The lines below, all of them, should be returned exactly as they appear.

▶ _Study material_:

============================================================

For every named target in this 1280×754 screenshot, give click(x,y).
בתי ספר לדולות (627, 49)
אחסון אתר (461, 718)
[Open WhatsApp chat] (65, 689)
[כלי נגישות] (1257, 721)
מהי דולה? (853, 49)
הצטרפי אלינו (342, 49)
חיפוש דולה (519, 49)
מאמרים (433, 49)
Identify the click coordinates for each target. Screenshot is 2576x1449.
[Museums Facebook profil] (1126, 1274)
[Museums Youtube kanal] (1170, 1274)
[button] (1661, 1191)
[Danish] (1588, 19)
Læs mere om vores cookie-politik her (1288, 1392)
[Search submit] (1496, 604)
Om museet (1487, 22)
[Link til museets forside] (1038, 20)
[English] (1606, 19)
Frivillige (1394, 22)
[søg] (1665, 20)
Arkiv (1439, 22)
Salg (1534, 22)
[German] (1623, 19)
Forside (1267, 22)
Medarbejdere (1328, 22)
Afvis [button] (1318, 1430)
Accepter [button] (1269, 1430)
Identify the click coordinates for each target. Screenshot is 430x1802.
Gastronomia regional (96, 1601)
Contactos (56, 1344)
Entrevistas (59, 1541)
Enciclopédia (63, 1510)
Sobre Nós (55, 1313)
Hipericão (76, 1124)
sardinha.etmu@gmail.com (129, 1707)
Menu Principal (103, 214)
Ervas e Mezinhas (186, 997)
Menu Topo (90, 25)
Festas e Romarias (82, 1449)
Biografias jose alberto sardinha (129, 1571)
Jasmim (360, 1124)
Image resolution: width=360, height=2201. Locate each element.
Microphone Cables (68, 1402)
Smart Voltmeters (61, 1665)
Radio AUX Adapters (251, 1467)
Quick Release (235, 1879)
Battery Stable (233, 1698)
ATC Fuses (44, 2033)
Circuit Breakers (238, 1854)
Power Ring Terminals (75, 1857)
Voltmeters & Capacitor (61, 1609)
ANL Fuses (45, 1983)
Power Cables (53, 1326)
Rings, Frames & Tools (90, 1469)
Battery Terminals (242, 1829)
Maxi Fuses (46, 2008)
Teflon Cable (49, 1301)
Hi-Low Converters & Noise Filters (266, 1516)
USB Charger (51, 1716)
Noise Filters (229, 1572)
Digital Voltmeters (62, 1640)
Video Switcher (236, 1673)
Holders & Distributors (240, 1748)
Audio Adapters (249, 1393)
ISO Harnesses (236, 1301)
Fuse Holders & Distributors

============================================================

▶ _Answer to the exercise_:
For every named target in this 1280×754 screenshot, give click(x,y).
בתי ספר לדולות (627, 49)
אחסון אתר (461, 718)
[Open WhatsApp chat] (65, 689)
[כלי נגישות] (1257, 721)
מהי דולה? (853, 49)
הצטרפי אלינו (342, 49)
חיפוש דולה (519, 49)
מאמרים (433, 49)
Identify the click coordinates for each target. Screenshot is 2576x1449.
[Museums Facebook profil] (1126, 1274)
[Museums Youtube kanal] (1170, 1274)
[button] (1661, 1191)
[Danish] (1588, 19)
Læs mere om vores cookie-politik her (1288, 1392)
[Search submit] (1496, 604)
Om museet (1487, 22)
[Link til museets forside] (1038, 20)
[English] (1606, 19)
Frivillige (1394, 22)
[søg] (1665, 20)
Arkiv (1439, 22)
Salg (1534, 22)
[German] (1623, 19)
Forside (1267, 22)
Medarbejdere (1328, 22)
Afvis [button] (1318, 1430)
Accepter [button] (1269, 1430)
Identify the click coordinates for each target. Screenshot is 430x1802.
Gastronomia regional (96, 1601)
Contactos (56, 1344)
Entrevistas (59, 1541)
Enciclopédia (63, 1510)
Sobre Nós (55, 1313)
Hipericão (76, 1124)
sardinha.etmu@gmail.com (129, 1707)
Menu Principal (103, 214)
Ervas e Mezinhas (186, 997)
Menu Topo (90, 25)
Festas e Romarias (82, 1449)
Biografias jose alberto sardinha (129, 1571)
Jasmim (360, 1124)
Image resolution: width=360, height=2201. Locate each element.
Microphone Cables (68, 1402)
Smart Voltmeters (61, 1665)
Radio AUX Adapters (251, 1467)
Quick Release (235, 1879)
Battery Stable (233, 1698)
ATC Fuses (44, 2033)
Circuit Breakers (238, 1854)
Power Ring Terminals (75, 1857)
Voltmeters & Capacitor (61, 1609)
ANL Fuses (45, 1983)
Power Cables (53, 1326)
Rings, Frames & Tools (90, 1469)
Battery Terminals (242, 1829)
Maxi Fuses (46, 2008)
Teflon Cable (49, 1301)
Hi-Low Converters & Noise Filters (266, 1516)
USB Charger (51, 1716)
Noise Filters (229, 1572)
Digital Voltmeters (62, 1640)
Video Switcher (236, 1673)
Holders & Distributors (240, 1748)
Audio Adapters (249, 1393)
ISO Harnesses (236, 1301)
Fuse Holders & Distributors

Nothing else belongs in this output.